6. Guido Knopp is another historian and television moderator. “Guilt is never collective,” he maintains, always a question of personal responsibility. But he insists that one must understand that “Hitler, Himmler and Auschwitz belong to German history just as much as Goethe, Beethoven and Weimar.” He has been called “Germany’s History Teacher.”

While the six perspectives represented here do not cover the entire spectrum, they give enough of an insight into the breadth of issues that must be considered when remembering the past so that the past is never repeated. Telling the story from a variety of German perspectives, one comes to see how often when one labels someone a perpetrator one is pointing simultaneously at a victim. And, by the same token, when one mourns a victim, one may well be mourning a perpetrator.

What of Russian (or French) rapists? Are they men who abuse women? Men avenging crimes committed against their homeland and loved ones? Does one curse the Russian invader or thank him for liberating the concentration camps? Curse the American rapist occupier or thank him for building the new Germany? Mourn the destruction of Dresden or remember it was the genocidal policy of its leaders that gave the British reason to want payback for the bombing of London? Celebrate Germany as the first choice of Russian Jews wanting to emigrate? Or dwell on the fact that Jews were once a far greater percentage of the German population than they are today (.75% of the population in 1933 vs. .14% of the population today)? Is it even possible to talk about German victims without talking about German guilt, and how is one affected by the other, if at all?

No easy task, struggling against charges of being a humorless drudge who gets their jollies wallowing in the misery of the past. And no easy task living up to the responsibility of taking your “Nie wieder!” (Never again!) promise seriously.




all photos from publicity for German Channel 1 ("Das Erste"),  Menschen bei Maischberger

1 comment:

  1. Dear Alan,

    Bill shared this posting and link with me. I read it today, Easter 2015, and with gratitude for your effort is bringing these discussions and issues to us, to our attention and for our needed reflection.

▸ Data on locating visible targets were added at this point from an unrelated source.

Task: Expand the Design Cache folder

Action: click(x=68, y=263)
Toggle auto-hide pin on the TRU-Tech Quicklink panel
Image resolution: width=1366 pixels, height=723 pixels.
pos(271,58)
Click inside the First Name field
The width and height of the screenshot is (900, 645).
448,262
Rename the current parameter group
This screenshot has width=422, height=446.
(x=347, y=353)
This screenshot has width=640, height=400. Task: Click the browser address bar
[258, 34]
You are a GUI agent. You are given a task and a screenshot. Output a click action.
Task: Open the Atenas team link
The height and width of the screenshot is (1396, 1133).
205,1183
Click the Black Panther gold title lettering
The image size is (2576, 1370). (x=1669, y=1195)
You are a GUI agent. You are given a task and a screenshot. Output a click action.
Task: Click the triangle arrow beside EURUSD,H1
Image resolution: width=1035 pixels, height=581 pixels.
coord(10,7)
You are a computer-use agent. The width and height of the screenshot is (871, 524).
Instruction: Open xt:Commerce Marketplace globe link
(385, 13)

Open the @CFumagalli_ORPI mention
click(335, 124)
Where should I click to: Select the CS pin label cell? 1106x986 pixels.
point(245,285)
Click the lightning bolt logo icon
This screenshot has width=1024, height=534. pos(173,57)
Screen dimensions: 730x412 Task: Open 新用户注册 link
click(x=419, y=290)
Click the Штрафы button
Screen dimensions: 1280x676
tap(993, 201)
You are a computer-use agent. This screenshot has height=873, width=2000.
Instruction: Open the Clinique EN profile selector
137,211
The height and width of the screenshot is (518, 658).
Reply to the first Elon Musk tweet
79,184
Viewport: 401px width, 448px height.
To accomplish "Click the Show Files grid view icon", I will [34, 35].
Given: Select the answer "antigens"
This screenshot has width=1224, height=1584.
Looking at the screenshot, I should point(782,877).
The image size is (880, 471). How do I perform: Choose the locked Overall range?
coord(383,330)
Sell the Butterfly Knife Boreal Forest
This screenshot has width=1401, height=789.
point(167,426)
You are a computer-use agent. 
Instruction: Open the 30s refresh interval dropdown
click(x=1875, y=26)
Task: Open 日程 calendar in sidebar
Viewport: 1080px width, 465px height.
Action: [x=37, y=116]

    There is a theological principle not often valued, except among liberation theologians, in which time and space is transcended in the discussion of "sin and guilt:" It is the theme of "solidarity in sin;" it is a theological counterpoint to the "solidarity in suffering and injustice." Both themes argue for "complicity" on all sides for the atrocities of history and of the present--and argues for our efforts at remediation in our own present and hope for the future.

    Your reflections, Alan, in bringing the discussion to your posting here, take me to these theological thoughts and the recognition that we are often both part of the evil and the good of human history, and that this extends beyond our particular space and time location. Johann Baptist Metz is the one theologian whom I admire most in the German context for his articulation of these themes of "solidarity" and how we are all a part of what "happenED."

    Alan, Thank you for this posting!